Imports by Southeast Asia of soybean and soymeal increased from 5.1 million tonnes in 2000-01 to 11.4 million tonnes in 2012-13, according to USDA. Mann said demand would continue to rise across Asia in the years ahead which would see U.S. soybean crop exports grow by two-thirds through 2020.

Five of the top 10 markets for U.S. wheat are now in Asia, led by Japan, the Philippines, Korea, Taiwan and Indonesia, with Thailand just outside the top 10, according to Michael Spier, vice-president at U.S. Wheat Associates. He said demand for wheat imports in Southeast Asia reached 16 million tonnes in 2011-12, with Australia the dominant supplier, followed by the U.S. and Canada.

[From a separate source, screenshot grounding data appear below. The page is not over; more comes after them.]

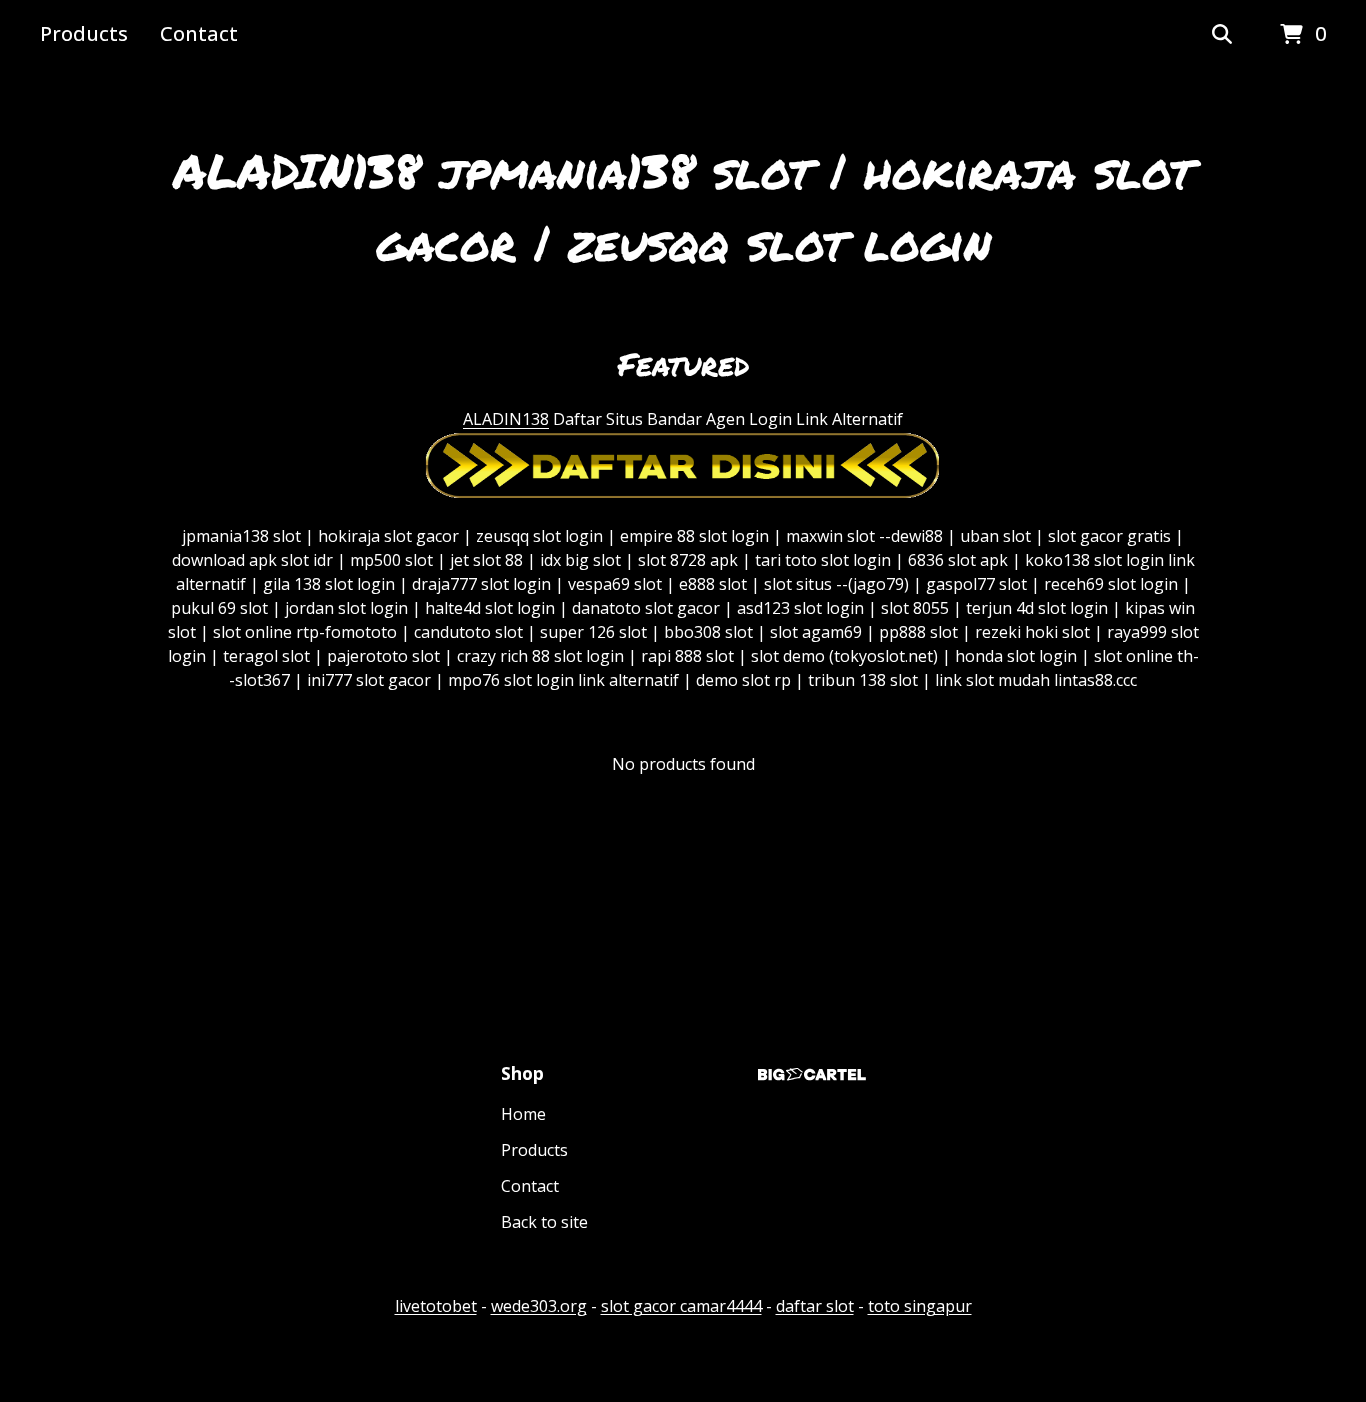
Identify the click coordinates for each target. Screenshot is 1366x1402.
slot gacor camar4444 (681, 1306)
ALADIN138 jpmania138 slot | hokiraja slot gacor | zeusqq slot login (683, 206)
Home (523, 1114)
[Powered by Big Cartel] (812, 1074)
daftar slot (815, 1306)
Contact (199, 33)
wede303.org (539, 1306)
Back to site (544, 1222)
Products (84, 33)
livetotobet (436, 1306)
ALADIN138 (506, 419)
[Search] (1222, 35)
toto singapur (920, 1306)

“In Southeast Asia there has been big growth in consumption with milling capacity added and a rapid expansion of the baking industry to keep up with demand,” he explained. “This is because of growing prosperity and a more populous middle class creating a shift in diet toward more wheat foods such as noodles.

“The U.S. has seen very good wheat export growth to Southeast Asia over the last decade and this will continue. Indonesia, for example, has added seven flour mills in the last five years and more are coming.”

Spier forecast that total U.S wheat exports in 2012-13 would subside slightly to 28 million tonnes compared to 29 million tonnes a year earlier, despite production rising to 62 million tonnes from 54 million tonnes in 2011-12.

Ali Abdi, agricultural counselor, FAS/USDA in Indonesia, said agricultural products had come to represent a substantial share of bilateral trade between the U.S. and Indonesia, and demand for U.S. products was growing. However, he said Indonesian policies which favored self-sufficiency were at times in conflict with its commitments to international trade rules.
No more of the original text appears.